8. From Franco to Democracy (XX c. – XXI c.)

The first of April 1939 marked the end of the Spanish Civil War with the triumph of the military coup d’état. The autarkic Francoist policies guaranteed a prolonged period of stagflation. From 1939 to 1941, the old pesetas were phased out of the market while new ones were introduced, featuring a redesigned
look as part of national-catholic propaganda. One notable difference in fascist monetary emissions was that Franco was the only dictator to feature his bust on the coin. The Spanish Central Bank lost its limited independence and evolved into a key component of the falangist state. Due to the shortage of gold in their bank reserves, the peseta ultimately became entirely fiat money.

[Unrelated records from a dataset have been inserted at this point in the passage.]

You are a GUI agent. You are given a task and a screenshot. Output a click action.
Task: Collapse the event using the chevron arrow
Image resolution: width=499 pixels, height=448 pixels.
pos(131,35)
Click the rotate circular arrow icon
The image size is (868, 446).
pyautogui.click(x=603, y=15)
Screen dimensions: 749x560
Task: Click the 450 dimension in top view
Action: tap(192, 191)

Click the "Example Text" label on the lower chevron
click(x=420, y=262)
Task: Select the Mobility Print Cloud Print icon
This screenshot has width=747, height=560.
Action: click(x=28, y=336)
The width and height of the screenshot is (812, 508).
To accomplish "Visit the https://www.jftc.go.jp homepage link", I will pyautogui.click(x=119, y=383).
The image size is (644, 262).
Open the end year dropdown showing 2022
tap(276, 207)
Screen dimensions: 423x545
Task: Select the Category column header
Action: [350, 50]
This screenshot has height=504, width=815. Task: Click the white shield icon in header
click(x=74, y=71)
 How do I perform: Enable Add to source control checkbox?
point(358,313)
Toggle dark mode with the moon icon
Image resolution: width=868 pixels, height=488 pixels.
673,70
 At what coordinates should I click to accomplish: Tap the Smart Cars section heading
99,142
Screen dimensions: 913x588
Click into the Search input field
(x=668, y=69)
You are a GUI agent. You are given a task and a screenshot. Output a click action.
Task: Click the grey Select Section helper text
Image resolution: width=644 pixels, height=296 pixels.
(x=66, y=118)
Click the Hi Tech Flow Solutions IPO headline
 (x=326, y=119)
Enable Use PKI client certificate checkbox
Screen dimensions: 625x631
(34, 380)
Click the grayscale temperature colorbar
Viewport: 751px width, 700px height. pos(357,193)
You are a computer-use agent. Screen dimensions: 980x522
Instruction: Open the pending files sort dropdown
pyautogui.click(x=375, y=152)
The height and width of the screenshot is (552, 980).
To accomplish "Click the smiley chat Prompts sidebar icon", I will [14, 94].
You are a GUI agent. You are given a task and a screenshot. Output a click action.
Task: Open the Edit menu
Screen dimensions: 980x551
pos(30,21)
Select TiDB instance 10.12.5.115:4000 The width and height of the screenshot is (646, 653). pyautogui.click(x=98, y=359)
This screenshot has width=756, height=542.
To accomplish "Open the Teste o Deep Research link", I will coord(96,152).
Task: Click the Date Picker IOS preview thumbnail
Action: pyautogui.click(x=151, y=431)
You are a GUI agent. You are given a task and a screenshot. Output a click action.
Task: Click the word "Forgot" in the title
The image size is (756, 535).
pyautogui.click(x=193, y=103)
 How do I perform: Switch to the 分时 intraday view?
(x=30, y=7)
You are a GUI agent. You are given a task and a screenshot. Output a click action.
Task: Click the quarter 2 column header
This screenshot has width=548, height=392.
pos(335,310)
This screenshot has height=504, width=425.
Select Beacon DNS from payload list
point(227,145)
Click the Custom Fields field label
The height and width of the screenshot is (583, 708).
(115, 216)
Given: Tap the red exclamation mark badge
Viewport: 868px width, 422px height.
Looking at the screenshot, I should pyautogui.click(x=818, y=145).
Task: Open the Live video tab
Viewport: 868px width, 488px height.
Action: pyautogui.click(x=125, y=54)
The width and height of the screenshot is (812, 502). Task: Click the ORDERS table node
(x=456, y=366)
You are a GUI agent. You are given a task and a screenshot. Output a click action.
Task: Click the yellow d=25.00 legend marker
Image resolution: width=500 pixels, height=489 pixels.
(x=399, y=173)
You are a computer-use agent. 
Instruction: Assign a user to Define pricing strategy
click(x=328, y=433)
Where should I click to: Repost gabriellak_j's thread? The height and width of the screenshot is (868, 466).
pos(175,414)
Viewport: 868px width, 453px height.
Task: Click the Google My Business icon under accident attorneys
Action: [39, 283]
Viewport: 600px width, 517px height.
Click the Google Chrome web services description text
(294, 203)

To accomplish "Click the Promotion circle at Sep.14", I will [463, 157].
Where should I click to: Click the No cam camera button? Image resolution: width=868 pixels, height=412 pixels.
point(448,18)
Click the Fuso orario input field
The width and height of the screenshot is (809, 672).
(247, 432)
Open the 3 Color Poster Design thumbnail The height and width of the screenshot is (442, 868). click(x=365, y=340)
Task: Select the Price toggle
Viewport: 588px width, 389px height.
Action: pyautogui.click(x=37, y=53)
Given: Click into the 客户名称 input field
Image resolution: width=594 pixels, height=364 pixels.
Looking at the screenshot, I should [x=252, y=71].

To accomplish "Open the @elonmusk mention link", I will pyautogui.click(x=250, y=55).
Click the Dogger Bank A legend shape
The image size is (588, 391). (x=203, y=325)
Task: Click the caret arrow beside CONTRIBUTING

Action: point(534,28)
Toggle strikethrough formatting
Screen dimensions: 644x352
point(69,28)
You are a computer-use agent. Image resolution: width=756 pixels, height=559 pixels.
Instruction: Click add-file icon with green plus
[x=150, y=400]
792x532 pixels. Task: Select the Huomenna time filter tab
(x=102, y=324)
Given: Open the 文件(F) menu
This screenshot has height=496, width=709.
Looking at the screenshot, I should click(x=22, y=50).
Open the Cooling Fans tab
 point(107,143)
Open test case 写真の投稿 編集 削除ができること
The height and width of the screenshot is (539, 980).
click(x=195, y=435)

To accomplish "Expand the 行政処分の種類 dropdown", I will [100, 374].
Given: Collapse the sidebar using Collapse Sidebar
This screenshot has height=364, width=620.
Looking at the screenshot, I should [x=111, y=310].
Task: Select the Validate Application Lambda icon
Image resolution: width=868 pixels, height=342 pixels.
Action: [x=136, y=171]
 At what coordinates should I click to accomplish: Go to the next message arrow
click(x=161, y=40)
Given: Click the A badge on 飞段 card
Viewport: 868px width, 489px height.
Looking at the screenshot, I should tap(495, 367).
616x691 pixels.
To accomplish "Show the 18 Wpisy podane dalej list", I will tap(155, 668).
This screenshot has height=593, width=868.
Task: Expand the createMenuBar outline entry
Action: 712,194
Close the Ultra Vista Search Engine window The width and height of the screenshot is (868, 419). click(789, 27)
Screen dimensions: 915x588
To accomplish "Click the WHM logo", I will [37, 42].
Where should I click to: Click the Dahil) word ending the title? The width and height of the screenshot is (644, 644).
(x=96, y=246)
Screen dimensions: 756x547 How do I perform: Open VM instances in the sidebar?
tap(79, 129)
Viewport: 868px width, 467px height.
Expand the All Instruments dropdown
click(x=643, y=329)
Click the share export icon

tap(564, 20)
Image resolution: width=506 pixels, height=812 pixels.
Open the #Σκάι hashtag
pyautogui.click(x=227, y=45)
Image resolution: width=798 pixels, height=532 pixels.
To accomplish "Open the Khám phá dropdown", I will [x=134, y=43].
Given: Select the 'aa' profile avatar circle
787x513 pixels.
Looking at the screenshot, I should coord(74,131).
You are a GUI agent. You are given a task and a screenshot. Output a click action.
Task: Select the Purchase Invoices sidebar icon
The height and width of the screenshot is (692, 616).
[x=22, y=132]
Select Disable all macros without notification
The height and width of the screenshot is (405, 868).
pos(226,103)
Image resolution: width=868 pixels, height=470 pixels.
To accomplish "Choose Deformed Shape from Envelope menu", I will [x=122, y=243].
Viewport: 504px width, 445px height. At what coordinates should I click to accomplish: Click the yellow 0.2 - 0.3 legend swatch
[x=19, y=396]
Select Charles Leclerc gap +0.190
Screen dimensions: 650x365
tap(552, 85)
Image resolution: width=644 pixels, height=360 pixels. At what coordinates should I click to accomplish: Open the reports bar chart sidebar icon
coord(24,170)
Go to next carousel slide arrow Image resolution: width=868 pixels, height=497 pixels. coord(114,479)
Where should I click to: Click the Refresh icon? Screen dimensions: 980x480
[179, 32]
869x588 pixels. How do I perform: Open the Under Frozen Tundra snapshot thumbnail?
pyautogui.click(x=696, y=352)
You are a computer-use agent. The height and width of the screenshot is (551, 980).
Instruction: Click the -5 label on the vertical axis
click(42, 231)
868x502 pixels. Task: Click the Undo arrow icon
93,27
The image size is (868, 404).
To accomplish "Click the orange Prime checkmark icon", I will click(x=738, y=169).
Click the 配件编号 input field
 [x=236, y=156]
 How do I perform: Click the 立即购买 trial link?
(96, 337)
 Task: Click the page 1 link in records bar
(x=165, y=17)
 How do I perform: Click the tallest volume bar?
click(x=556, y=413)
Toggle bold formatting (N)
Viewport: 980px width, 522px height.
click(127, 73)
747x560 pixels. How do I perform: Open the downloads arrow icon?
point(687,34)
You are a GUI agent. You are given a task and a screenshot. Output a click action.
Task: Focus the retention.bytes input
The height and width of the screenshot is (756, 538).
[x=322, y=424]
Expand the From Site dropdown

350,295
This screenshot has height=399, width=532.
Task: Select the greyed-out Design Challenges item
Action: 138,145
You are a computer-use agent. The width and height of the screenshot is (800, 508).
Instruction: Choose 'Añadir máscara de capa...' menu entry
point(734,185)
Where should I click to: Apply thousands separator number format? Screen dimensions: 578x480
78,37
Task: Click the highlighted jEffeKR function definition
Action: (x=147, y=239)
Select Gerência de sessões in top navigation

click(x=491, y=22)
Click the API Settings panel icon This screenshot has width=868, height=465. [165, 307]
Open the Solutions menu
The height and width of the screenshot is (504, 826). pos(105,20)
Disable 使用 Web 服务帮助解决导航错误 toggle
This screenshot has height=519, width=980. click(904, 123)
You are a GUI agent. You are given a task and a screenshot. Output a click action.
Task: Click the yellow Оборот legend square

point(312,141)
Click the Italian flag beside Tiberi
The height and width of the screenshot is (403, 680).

When the tyrannical regime began to open up to the global economy around 1960, there was a significant shift in the economic landscape. Until 1973, there was a prolonged period of economic development marked by a baby boom and the establishment of a middle class. This era came to be known as the Spanish Miracle.

After Franco’s death on the 20th of November 1975, Juan Carlos I (grandson of Alfons XIII) was proclaimed King. The regime itself decomposed, leading to the Spanish transition to democracy. Successive governments broke with decades of isolationism. Ultimately, Spain entered the European Economic Community in 1986, committing to converge its economy with European standards, aiming to establish itself on the right side of history once again.

In January of 1999, Spain adopted the use of the Euro has the official currency. Nevertheless, it was in January 2002 when Euro banknotes and coins started being used.

References
Hamilton, E. J. (1962). American treasure and the price revolution in Spain, 1501-1650. Octagon Books.
Hamilton, E. J. (1969). War and prices in Spain, 1651-1800. Rusell & Rusell.
De Crusafont, M. (2023). La moneda de les terres catalanes. Brau Edicions S L.
Campo, M., Estrada, A. & Clua, M. (2004). Gu ́ıa Numism ́atica. MNAC.
Goig, E. (1973). La ≪peseta≫ antes de 1869. Acta numismàtica, 3, 261-268.
Pierre, V. (1969). Oro y moneda en la historia, 1450-1920. Barcelona, Ediciones Ariel. 204-339.
Font de Villanueva, C., & Cendejas Bueno, J. L. (2011). Análisis del ciclo y la convergencia de inflación en la España de los siglos XVI a XVIII a partir de las series de Hamilton. Instituto de Investigaciones Económicas y Sociales Francisco de Vitoria, 2.